◆ Try it
Take the lines below beginning at the line that has "Navigate to Collections in sidebar" and stopping after the line that has "Screen dimensions: 696x735", and print them exactly as they are, with no other lines.

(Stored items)
Content starts

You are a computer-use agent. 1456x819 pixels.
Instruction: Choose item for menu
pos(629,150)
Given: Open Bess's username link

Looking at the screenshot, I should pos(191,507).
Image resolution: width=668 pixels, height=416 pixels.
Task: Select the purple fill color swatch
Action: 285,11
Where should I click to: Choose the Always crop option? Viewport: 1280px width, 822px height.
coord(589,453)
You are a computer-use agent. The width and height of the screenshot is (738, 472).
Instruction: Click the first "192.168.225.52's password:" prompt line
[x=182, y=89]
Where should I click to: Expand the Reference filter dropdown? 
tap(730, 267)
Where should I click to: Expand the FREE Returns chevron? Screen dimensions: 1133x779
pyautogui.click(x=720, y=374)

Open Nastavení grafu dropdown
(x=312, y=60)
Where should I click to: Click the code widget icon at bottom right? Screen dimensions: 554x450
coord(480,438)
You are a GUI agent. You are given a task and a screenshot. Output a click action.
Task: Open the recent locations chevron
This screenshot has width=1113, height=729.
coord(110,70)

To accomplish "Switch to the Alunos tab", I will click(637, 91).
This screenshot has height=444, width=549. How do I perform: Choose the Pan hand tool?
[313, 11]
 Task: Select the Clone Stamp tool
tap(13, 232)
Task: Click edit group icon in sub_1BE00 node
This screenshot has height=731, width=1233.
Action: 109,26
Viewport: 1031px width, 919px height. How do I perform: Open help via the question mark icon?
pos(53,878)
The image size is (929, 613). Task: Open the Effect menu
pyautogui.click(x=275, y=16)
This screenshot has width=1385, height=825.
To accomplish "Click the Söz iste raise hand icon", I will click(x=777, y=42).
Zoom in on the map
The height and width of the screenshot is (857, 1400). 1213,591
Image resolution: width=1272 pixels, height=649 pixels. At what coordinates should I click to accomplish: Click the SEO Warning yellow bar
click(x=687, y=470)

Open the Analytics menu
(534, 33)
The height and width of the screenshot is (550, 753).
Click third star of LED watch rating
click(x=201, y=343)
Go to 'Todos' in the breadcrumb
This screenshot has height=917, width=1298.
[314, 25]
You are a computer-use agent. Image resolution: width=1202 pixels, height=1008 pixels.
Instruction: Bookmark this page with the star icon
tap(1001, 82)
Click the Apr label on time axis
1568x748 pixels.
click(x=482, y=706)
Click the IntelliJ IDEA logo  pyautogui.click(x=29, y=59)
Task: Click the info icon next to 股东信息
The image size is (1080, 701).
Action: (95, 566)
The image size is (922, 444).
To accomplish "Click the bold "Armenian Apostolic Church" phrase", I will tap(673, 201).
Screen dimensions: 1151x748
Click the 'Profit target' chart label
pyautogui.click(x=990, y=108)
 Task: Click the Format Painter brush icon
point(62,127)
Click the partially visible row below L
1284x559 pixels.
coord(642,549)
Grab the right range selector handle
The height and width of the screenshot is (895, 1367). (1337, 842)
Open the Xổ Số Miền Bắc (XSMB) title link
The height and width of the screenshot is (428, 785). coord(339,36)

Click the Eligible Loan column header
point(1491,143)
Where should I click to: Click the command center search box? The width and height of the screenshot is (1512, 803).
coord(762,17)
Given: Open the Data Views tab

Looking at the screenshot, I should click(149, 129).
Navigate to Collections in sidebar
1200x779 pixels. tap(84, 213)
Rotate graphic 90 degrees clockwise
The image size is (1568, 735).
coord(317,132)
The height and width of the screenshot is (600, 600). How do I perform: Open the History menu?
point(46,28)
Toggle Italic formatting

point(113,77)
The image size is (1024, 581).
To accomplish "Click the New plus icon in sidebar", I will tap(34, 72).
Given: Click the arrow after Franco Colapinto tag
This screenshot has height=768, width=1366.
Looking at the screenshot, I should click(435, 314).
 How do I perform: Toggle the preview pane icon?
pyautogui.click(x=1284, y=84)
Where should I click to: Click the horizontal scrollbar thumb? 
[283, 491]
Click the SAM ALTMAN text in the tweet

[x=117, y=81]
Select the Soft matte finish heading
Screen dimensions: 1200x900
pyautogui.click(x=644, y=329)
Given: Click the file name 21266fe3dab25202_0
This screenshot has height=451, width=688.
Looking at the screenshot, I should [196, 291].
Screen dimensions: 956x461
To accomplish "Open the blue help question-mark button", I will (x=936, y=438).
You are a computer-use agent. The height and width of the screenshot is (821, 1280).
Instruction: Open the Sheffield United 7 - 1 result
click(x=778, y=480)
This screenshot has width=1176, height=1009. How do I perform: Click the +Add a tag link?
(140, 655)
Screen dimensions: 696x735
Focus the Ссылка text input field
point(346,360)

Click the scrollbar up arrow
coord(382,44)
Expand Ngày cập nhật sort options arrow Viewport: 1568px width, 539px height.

Content ends

◆ Solution for this exercise
Navigate to Collections in sidebar
1200x779 pixels. tap(84, 213)
Rotate graphic 90 degrees clockwise
The image size is (1568, 735).
coord(317,132)
The height and width of the screenshot is (600, 600). How do I perform: Open the History menu?
point(46,28)
Toggle Italic formatting

point(113,77)
The image size is (1024, 581).
To accomplish "Click the New plus icon in sidebar", I will tap(34, 72).
Given: Click the arrow after Franco Colapinto tag
This screenshot has height=768, width=1366.
Looking at the screenshot, I should click(435, 314).
 How do I perform: Toggle the preview pane icon?
pyautogui.click(x=1284, y=84)
Where should I click to: Click the horizontal scrollbar thumb? 
[283, 491]
Click the SAM ALTMAN text in the tweet

[x=117, y=81]
Select the Soft matte finish heading
Screen dimensions: 1200x900
pyautogui.click(x=644, y=329)
Given: Click the file name 21266fe3dab25202_0
This screenshot has height=451, width=688.
Looking at the screenshot, I should [196, 291].
Screen dimensions: 956x461
To accomplish "Open the blue help question-mark button", I will (x=936, y=438).
You are a computer-use agent. The height and width of the screenshot is (821, 1280).
Instruction: Open the Sheffield United 7 - 1 result
click(x=778, y=480)
This screenshot has width=1176, height=1009. How do I perform: Click the +Add a tag link?
(140, 655)
Screen dimensions: 696x735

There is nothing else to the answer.